*Problem to work on*.
Keep to one stretch of the data below, the lines from the one with "Image resolution: width=704" up to and including the one with "Task: Expand Container", and return that stretch exactly.
-- Given records follows --
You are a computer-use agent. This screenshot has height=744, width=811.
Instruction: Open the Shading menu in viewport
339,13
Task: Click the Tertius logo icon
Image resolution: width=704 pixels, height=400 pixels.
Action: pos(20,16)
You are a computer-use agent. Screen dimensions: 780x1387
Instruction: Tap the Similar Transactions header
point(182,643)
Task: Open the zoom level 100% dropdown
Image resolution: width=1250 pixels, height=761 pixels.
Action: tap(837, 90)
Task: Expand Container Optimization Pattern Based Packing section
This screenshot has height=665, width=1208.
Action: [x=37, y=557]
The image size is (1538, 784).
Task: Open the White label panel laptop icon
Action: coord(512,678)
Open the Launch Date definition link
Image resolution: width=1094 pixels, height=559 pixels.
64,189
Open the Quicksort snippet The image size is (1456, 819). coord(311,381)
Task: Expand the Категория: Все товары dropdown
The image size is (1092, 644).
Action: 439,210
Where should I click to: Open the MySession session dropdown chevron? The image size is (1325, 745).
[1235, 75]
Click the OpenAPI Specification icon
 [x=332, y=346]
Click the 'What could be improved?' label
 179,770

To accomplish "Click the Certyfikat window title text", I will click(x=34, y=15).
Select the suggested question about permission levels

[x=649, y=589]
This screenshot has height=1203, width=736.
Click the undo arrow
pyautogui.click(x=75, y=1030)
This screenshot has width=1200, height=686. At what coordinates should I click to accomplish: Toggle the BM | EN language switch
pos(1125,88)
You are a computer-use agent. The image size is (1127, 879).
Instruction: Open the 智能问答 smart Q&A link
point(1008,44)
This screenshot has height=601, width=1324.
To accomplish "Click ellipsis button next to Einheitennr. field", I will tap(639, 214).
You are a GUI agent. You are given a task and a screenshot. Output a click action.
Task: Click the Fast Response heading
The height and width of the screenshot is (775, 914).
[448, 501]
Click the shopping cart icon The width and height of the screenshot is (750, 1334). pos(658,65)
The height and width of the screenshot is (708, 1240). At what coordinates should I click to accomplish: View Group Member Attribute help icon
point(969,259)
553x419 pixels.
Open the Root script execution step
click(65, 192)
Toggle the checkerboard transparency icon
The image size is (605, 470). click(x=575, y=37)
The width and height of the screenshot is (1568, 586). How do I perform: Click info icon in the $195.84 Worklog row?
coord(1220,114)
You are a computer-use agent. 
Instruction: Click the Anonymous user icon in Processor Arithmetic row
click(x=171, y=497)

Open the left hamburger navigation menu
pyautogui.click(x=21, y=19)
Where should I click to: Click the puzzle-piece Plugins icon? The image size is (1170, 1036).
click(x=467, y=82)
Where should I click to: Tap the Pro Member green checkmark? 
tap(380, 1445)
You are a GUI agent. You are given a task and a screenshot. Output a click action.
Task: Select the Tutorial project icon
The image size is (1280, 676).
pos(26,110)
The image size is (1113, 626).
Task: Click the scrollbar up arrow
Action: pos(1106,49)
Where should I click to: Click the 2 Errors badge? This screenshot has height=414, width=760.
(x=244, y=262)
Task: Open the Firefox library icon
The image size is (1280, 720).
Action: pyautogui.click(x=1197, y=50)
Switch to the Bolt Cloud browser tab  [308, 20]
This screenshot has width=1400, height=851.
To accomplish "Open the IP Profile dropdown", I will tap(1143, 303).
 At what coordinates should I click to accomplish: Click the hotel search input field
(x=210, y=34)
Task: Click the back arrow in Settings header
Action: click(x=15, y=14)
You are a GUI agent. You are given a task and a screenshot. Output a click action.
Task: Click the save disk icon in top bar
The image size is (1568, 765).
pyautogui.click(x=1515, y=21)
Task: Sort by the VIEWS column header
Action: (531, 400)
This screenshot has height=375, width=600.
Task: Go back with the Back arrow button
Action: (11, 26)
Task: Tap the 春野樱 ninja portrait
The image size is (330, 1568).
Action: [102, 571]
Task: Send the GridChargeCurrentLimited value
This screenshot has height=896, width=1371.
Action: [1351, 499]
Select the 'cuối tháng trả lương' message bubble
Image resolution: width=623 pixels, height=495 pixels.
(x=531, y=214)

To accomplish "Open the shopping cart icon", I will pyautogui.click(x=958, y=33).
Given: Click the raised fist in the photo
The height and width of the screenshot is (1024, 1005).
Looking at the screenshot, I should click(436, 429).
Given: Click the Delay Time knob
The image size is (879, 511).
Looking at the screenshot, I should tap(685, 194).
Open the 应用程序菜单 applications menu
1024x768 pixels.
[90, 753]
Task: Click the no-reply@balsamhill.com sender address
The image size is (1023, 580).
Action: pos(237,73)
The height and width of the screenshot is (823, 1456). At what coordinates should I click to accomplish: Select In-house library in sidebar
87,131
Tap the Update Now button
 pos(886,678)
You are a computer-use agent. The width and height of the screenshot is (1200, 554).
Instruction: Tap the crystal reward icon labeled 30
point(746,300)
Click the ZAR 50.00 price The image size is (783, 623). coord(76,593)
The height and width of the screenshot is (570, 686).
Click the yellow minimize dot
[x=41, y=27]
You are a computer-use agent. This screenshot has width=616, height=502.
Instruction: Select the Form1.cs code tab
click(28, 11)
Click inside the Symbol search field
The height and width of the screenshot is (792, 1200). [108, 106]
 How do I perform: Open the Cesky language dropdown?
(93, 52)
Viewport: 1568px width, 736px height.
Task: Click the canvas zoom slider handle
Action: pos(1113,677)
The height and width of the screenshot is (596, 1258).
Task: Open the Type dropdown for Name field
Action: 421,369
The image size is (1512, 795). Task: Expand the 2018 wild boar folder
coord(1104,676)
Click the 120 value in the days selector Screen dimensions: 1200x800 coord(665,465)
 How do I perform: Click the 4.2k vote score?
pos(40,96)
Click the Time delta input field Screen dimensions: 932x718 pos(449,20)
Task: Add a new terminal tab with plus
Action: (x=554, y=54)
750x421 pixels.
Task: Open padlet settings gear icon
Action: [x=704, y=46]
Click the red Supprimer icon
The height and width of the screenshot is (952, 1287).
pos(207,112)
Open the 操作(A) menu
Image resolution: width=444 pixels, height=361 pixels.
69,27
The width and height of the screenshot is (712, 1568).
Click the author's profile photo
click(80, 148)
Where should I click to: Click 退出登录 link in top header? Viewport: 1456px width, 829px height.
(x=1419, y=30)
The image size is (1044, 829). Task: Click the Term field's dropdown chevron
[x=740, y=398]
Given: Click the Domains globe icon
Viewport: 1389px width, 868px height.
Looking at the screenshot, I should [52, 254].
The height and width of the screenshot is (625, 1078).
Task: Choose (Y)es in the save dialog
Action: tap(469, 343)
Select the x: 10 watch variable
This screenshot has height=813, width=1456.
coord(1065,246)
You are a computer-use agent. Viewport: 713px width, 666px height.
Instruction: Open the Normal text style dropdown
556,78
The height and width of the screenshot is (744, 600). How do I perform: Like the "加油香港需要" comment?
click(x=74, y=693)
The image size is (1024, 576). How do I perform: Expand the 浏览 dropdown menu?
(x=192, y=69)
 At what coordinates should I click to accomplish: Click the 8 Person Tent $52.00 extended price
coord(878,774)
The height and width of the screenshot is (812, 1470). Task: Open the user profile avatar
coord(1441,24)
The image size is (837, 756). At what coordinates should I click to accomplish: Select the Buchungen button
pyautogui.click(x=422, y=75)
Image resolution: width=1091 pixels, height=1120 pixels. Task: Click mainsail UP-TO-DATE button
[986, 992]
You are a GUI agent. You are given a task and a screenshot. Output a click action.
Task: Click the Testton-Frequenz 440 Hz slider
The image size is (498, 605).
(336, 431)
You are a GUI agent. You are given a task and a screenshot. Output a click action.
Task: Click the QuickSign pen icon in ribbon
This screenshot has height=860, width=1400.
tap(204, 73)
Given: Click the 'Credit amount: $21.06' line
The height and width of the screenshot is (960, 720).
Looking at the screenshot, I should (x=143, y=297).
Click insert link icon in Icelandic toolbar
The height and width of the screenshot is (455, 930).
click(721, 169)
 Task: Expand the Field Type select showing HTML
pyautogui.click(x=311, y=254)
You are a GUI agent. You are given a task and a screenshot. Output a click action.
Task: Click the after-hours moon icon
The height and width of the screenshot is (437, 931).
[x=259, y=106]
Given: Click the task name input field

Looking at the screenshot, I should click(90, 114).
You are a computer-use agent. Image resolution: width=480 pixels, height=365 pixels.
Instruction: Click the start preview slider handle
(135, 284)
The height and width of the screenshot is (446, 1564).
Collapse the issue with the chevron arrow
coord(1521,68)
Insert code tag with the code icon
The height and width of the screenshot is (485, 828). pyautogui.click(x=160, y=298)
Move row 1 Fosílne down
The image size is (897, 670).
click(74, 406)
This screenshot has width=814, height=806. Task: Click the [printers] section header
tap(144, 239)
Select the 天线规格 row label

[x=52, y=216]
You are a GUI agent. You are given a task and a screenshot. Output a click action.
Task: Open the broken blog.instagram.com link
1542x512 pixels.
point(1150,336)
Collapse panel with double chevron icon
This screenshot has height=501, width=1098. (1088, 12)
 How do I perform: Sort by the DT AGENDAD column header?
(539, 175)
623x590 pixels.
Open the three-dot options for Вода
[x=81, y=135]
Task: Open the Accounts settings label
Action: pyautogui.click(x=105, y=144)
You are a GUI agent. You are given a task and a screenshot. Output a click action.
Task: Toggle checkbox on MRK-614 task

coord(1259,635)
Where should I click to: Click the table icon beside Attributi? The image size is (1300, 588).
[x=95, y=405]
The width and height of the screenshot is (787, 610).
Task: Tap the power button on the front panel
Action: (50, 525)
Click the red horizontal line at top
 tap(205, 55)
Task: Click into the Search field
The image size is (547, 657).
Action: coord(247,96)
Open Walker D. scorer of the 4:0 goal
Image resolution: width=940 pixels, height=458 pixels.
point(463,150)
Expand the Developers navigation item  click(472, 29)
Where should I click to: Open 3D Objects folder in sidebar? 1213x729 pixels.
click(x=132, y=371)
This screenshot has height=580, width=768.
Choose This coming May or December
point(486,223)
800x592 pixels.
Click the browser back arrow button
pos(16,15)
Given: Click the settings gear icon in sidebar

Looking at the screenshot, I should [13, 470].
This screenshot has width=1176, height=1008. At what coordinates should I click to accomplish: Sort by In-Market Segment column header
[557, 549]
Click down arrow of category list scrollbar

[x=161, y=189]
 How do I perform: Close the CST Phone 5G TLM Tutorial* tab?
-- Given records concluded --
*Reply to the exercise*.
Image resolution: width=704 pixels, height=400 pixels.
Action: pos(20,16)
You are a computer-use agent. Screen dimensions: 780x1387
Instruction: Tap the Similar Transactions header
point(182,643)
Task: Open the zoom level 100% dropdown
Image resolution: width=1250 pixels, height=761 pixels.
Action: tap(837, 90)
Task: Expand Container Optimization Pattern Based Packing section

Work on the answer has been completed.